Efficiency And Maintainability
Efficiency (in the sense of economy of workflow definition) and maintainability go hand in hand. This section describes techniques for clean and efficient construction of complex workflows that are easy to understand, maintain, and modify.
The Task Family Hierarchy
A properly designed family hierarchy fulfils three purposes in Cylc:
efficient sharing of configuration common to groups of related tasks
efficient bulk triggering, for clear scheduling graphs
collapsible families in workflow visualization and UI views
Family Triggering
Task families can be used to simplify the scheduling graph wherever many tasks need to trigger at once:
[scheduling]
[[graph]]
R1 = pre => MODELS
[runtime]
[[MODELS]]
[[model1, model2, model3, ...]]
inherit = MODELS
To trigger off of many tasks at once, family names need to be qualified
by <state>-all
or <state>-any
to indicate the desired
member-triggering semantics:
[scheduling]
[[graph]]
R1 = """
pre => MODELS
MODELS:succeed-all => post
"""
Note that this can be simplified further because Cylc ignores trigger
qualifiers like :succeed-all
on the right of trigger arrows
to allow chaining of dependencies:
[scheduling]
[[graph]]
R1 = pre => MODELS:succeed-all => post
Family-to-Family Triggering
[scheduling]
[[graph]]
R1 = BIG_FAM_1:succeed-all => BIG_FAM_2
This means every member of BIG_FAM_2
depends on every member
of BIG_FAM_1
succeeding. For very large families this can create so
many dependencies that it affects the performance of Cylc at run time, as
well as cluttering graph visualizations with unnecessary edges. Instead,
interpose a blank task that signifies completion of the first family:
[scheduling]
[[graph]]
R1 = BIG_FAM_1:succeed-all => big_fam_1_done => BIG_FAM_2
For families with M
and N
members respectively, this
reduces the number of dependencies from M*N
to M+N
without affecting the scheduling.
Task Families And Visualization
First parents in the inheritance hierarchy double as collapsible summary
groups for visualization and monitoring. Tasks should generally be grouped into
visualization families that reflect their logical purpose in the workflow rather
than technical detail such as inherited job submission or host settings. So in
the example under Sharing By Inheritance above all
obs<n>
tasks collapse into OBSPROC
but not into
SERIAL
or PARALLEL
.
If necessary you can introduce new namespaces just for visualization:
[runtime]
[[MODEL]]
# (No settings here - just for visualization).
[[model1, model2]]
inherit = MODEL, HOSTX
[[model3, model4]]
inherit = MODEL, HOSTY
To stop a solo parent being used in visualization, demote it to secondary with a null parent like this:
[runtime]
[[SERIAL]]
[[foo]]
# Inherit settings from SERIAL but don't use it in visualization.
inherit = None, SERIAL
Generating Tasks Automatically
Groups of tasks that are closely related such as an ensemble of model runs or
a family of obs processing tasks, or sections of workflow that are repeated
with minor variations, can be generated automatically by iterating over
some integer range (e.g. model<n>
for n = 1..10
) or
list of strings (e.g. obs<type>
for
type = ship, buoy, radiosonde, ...
).
Jinja2 Loops
Task generation was traditionally done in Cylc with explicit Jinja2 loops, like this:
# Task generation the old way: Jinja2 loops (NO LONGER RECOMMENDED!)

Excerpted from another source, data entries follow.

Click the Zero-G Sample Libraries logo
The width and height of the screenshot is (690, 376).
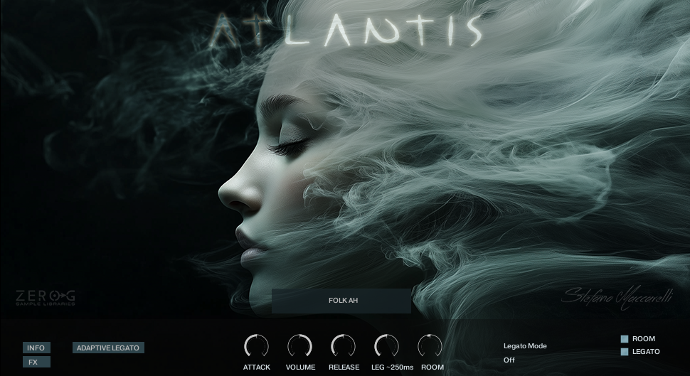[x=46, y=298]
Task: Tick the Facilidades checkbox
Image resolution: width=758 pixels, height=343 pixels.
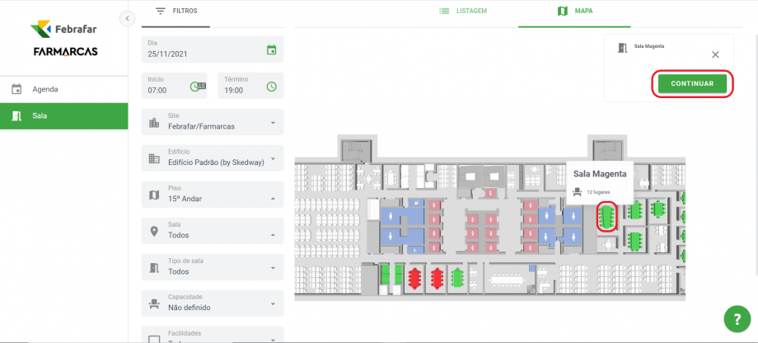Action: click(154, 338)
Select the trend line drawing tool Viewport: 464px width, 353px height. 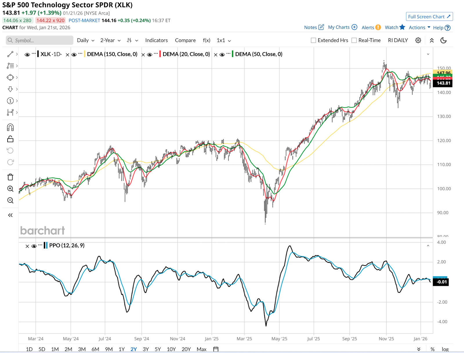tap(10, 54)
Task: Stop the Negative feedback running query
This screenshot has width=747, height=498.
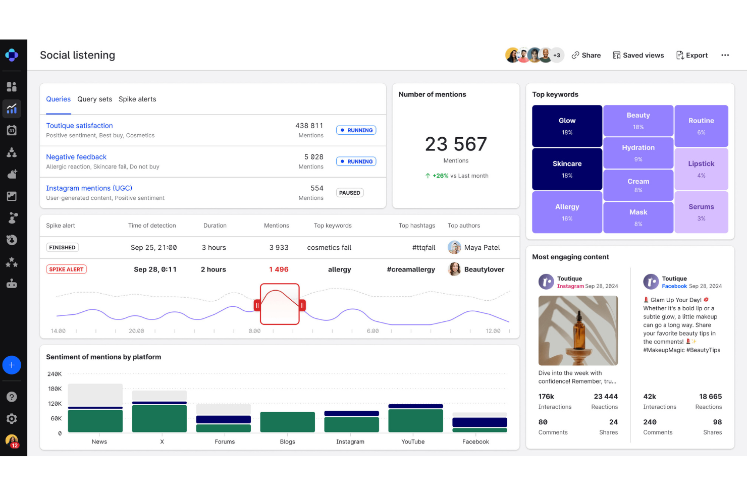Action: pyautogui.click(x=356, y=161)
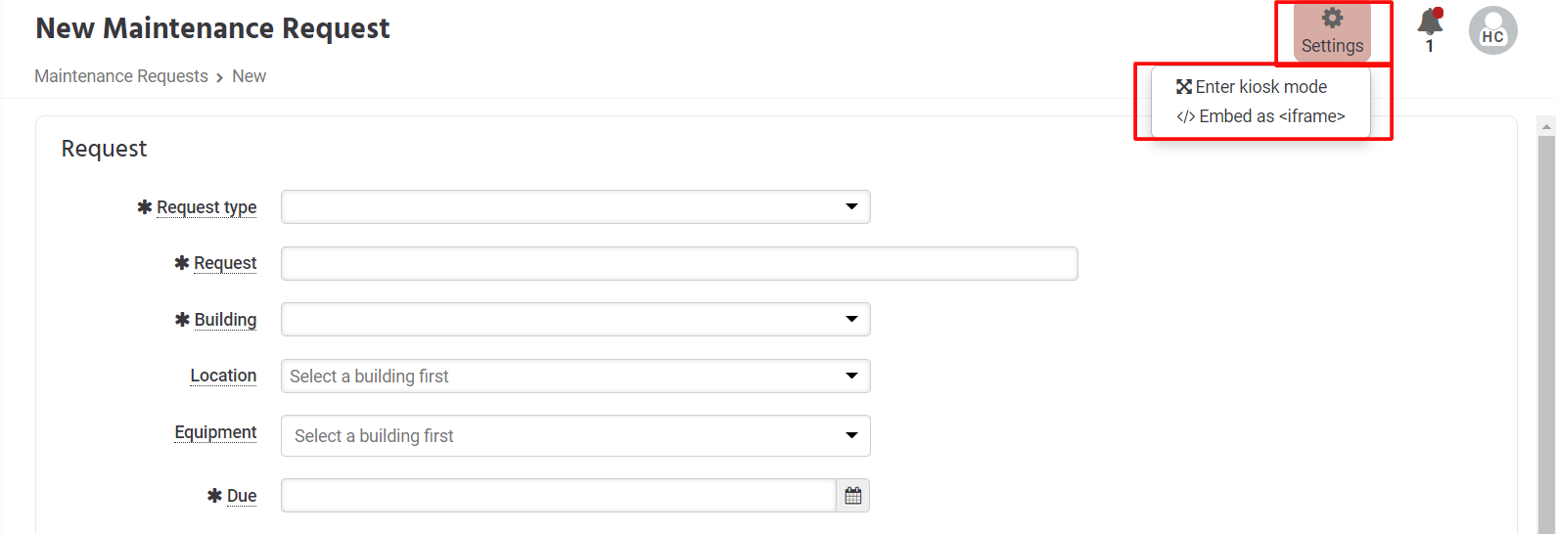Image resolution: width=1556 pixels, height=534 pixels.
Task: Click the New breadcrumb item
Action: (249, 76)
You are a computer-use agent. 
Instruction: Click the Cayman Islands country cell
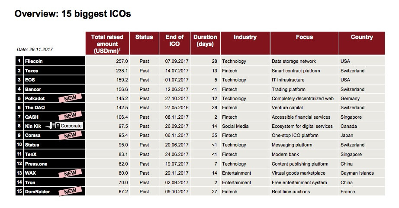click(x=357, y=173)
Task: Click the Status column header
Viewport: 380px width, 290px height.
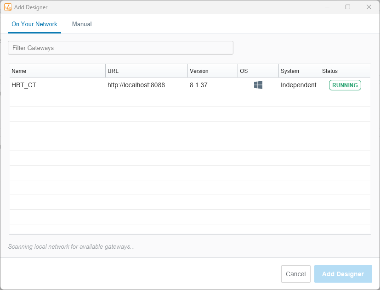Action: pos(345,71)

{% set PARAMS = range(1,11) %}
[scheduling]
[[graph]]
R1 = """
{% for P in PARAMS %}
pre => model_p{{P}} => post
{% if P == 5 %}
model_p{{P}} => check
{% endif %}
{% endfor %} """
[runtime]
{% for P in PARAMS %}
[[model_p{{P}}]]
script = echo "my parameter value is {{P}}"
{% if P == 1 %}
# special case...
{% endif %}
{% endfor %}
Unfortunately this makes a mess of the workflow definition, particularly the scheduling graph, and it gets worse with nested loops over multiple parameters.
Parameterized Tasks
Cylc-6.11 introduced built-in workflow parameters for generating tasks without destroying the clarity of the base workflow definition. Here’s the same example using workflow parameters instead of Jinja2 loops:
# Task generation the new way: workflow parameters.
[scheduler]
[[parameters]]
p = 1..10
[scheduling]
[[graph]]
R1 = """
pre => model<p> => post
model<p=5> => check
"""
[runtime]
[[pre, post, check]]
[[model<p>]]
script = echo "my parameter value is ${CYLC_TASK_PARAM_p}"
[[model<p=7>]]
# special case ...
Here model<p>
expands to model_p7
for p=7
,
and so on, via the default expansion template for integer-valued parameters,
but custom templates can be defined if necessary. Parameters can also be
defined as lists of strings, and you can define dependencies between different
values: chunk<p-1> => chunk<p>
. Here’s a multi-parameter example:
[scheduler]
allow implicit tasks = True
[[parameters]]
run = a, b, c
m = 1..5
[scheduling]
[[graph]]
R1 = pre => init<run> => sim<run,m> => close<run> => post
[runtime]
[[sim<run,m>]]
If family members are defined by workflow parameters, then parameterized
trigger expressions are equivalent to family :<state>-all
triggers.
For example, this:
[scheduler]
[[parameters]]
n = 1..5
[scheduling]
[[graph]]
R1 = pre => model<n> => post
[runtime]
[[pre, post]]
[[MODELS]]
[[model<n>]]
inherit = MODELS
is equivalent to this:
[scheduler]
[[parameters]]
n = 1..5
[scheduling]
[[graph]]
R1 = pre => MODELS:succeed-all => post
[runtime]
[[pre, post]]
[[MODELS]]
[[model<n>]]
inherit = MODELS
(but future plans for family triggering may make the second case more efficient for very large families).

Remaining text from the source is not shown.